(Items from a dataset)
##########

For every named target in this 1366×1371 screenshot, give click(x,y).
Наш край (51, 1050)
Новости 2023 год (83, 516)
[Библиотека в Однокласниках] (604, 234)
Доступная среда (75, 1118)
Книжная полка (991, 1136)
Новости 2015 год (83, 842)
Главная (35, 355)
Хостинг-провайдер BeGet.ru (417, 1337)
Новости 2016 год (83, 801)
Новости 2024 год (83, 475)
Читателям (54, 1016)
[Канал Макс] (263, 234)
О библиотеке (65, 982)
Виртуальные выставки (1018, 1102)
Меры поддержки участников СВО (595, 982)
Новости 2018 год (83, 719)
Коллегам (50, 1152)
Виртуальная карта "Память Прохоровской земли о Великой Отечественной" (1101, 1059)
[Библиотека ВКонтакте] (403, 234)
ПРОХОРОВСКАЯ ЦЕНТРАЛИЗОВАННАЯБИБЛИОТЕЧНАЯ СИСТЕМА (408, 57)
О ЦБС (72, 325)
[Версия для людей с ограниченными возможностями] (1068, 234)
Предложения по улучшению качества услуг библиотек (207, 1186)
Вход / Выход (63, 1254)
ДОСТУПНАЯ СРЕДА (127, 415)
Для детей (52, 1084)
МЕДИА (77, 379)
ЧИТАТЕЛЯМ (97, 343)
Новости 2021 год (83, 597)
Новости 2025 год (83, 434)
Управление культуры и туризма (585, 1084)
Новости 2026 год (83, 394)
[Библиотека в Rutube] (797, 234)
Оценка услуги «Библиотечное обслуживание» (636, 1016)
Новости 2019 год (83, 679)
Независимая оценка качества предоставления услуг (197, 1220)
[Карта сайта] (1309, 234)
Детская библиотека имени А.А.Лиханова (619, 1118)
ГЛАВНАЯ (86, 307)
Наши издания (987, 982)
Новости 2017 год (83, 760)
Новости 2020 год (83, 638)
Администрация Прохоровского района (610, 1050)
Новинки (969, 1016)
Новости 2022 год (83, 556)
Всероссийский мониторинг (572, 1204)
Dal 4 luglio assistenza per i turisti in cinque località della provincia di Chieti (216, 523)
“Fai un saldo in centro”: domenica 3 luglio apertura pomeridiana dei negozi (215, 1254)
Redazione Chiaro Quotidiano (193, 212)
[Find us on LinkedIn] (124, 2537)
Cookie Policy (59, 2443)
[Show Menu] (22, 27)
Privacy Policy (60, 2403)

##########

### [Required action]
Every line in the records has to be written out again exactly.

### [Response to the exercise]
For every named target in this 1366×1371 screenshot, give click(x,y).
Наш край (51, 1050)
Новости 2023 год (83, 516)
[Библиотека в Однокласниках] (604, 234)
Доступная среда (75, 1118)
Книжная полка (991, 1136)
Новости 2015 год (83, 842)
Главная (35, 355)
Хостинг-провайдер BeGet.ru (417, 1337)
Новости 2016 год (83, 801)
Новости 2024 год (83, 475)
Читателям (54, 1016)
[Канал Макс] (263, 234)
О библиотеке (65, 982)
Виртуальные выставки (1018, 1102)
Меры поддержки участников СВО (595, 982)
Новости 2018 год (83, 719)
Коллегам (50, 1152)
Виртуальная карта "Память Прохоровской земли о Великой Отечественной" (1101, 1059)
[Библиотека ВКонтакте] (403, 234)
ПРОХОРОВСКАЯ ЦЕНТРАЛИЗОВАННАЯБИБЛИОТЕЧНАЯ СИСТЕМА (408, 57)
О ЦБС (72, 325)
[Версия для людей с ограниченными возможностями] (1068, 234)
Предложения по улучшению качества услуг библиотек (207, 1186)
Вход / Выход (63, 1254)
ДОСТУПНАЯ СРЕДА (127, 415)
Для детей (52, 1084)
МЕДИА (77, 379)
ЧИТАТЕЛЯМ (97, 343)
Новости 2021 год (83, 597)
Новости 2025 год (83, 434)
Управление культуры и туризма (585, 1084)
Новости 2026 год (83, 394)
[Библиотека в Rutube] (797, 234)
Оценка услуги «Библиотечное обслуживание» (636, 1016)
Новости 2019 год (83, 679)
Независимая оценка качества предоставления услуг (197, 1220)
[Карта сайта] (1309, 234)
Детская библиотека имени А.А.Лиханова (619, 1118)
ГЛАВНАЯ (86, 307)
Наши издания (987, 982)
Новости 2017 год (83, 760)
Новости 2020 год (83, 638)
Администрация Прохоровского района (610, 1050)
Новинки (969, 1016)
Новости 2022 год (83, 556)
Всероссийский мониторинг (572, 1204)
Dal 4 luglio assistenza per i turisti in cinque località della provincia di Chieti (216, 523)
“Fai un saldo in centro”: domenica 3 luglio apertura pomeridiana dei negozi (215, 1254)
Redazione Chiaro Quotidiano (193, 212)
[Find us on LinkedIn] (124, 2537)
Cookie Policy (59, 2443)
[Show Menu] (22, 27)
Privacy Policy (60, 2403)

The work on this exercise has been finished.